22 Therefore thus he says - [the] Lord Yahweh here I [am] against Pharaoh [the] king of Egypt and I will break arms his the strong [one] and the broken [one] and I will make fall the sword from hand his.
Daarom zegt Jahweh, de Heer: Ik kom op Farao, den koning van Egypte, af en ga zijn beide armen breken, de gezonde en de gebroken arm, om hem het zwaard uit zijn vuist te slaan.
23 And I will scatter Egypt among the nations and I will disperse them among the lands.
De Egyptenaren zal Ik onder de volken verstrooien, en ze over de landen verspreiden.
24 And I will make strong [the] arms of [the] king of Babylon and I will put sword my in hand his and I will break [the] arms of Pharaoh and he will groan [the] groans of [one] fatally wounded before him.
Maar de armen van Babels koning zal Ik krachtig maken, en hem mijn zwaard in de vuist drukken; de armen van Farao zal Ik breken, zodat hij als een getroffene voor hem zal kermen.

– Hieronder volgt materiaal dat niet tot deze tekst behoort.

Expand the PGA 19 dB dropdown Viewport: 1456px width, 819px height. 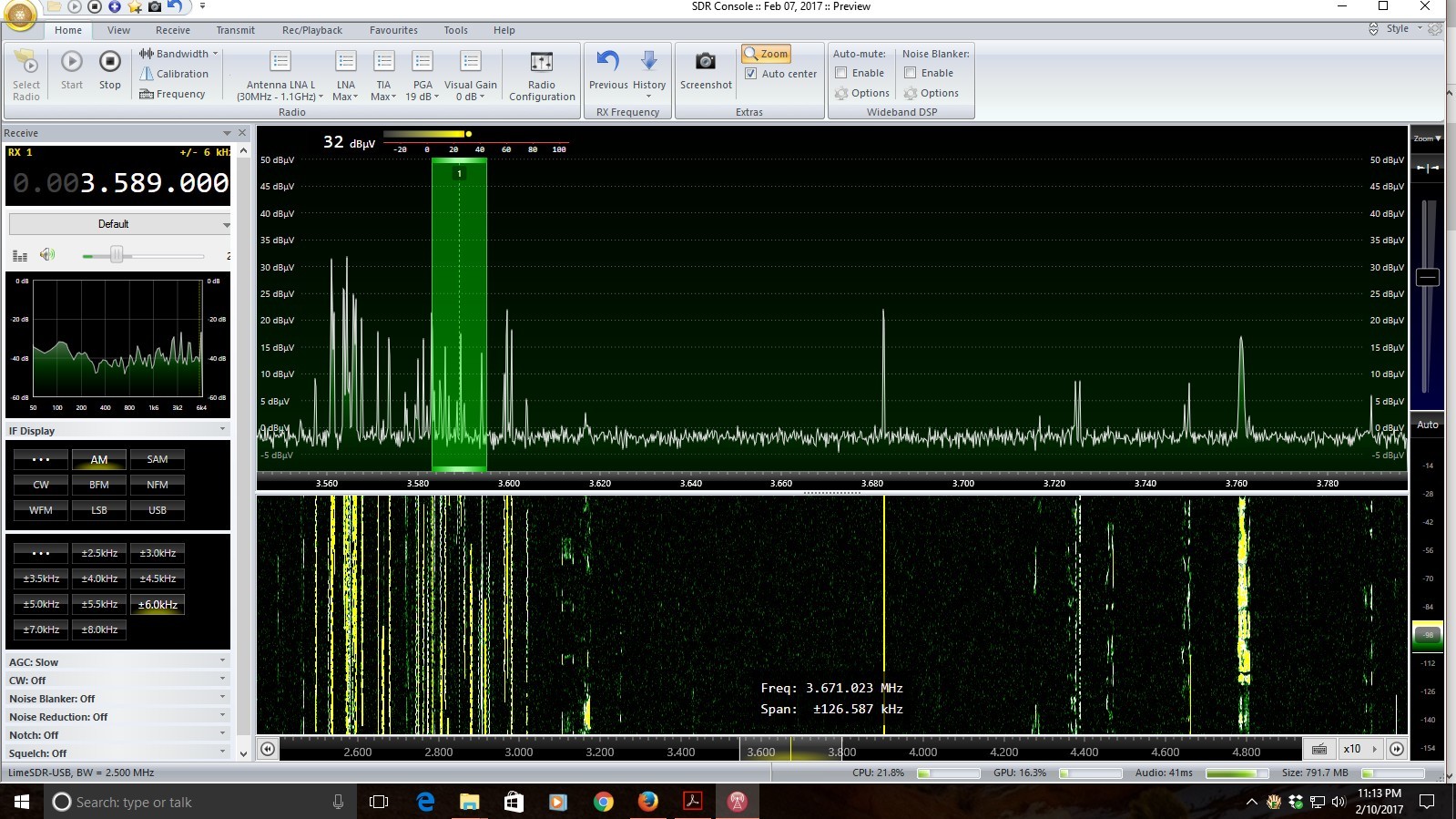(x=423, y=97)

25 And I will strengthen [the] arms of [the] king of Babylon and [the] arms of Pharaoh they will fall and they will know that I [am] Yahweh when put I sword my in [the] hand of [the] king of Babylon and he will stretch out it against [the] land of Egypt.
Ja, de armen van Babels koning maak Ik krachtig, maar de armen van Farao hangen slap neer. Zo zullen zij erkennen, dat Ik Jahweh ben, als Ik mijn zwaard in de vuist van Babels koning druk, en hij het over Egypte zwaait.
26 And I will scatter Egypt among the nations and I will disperse them among the lands and they will know that I [am] Yahweh.
En de Egyptenaren zal Ik onder de volken verstrooien, en ze over de landen verspreiden. Zo zullen ze erkennen, dat Ik Jahweh ben!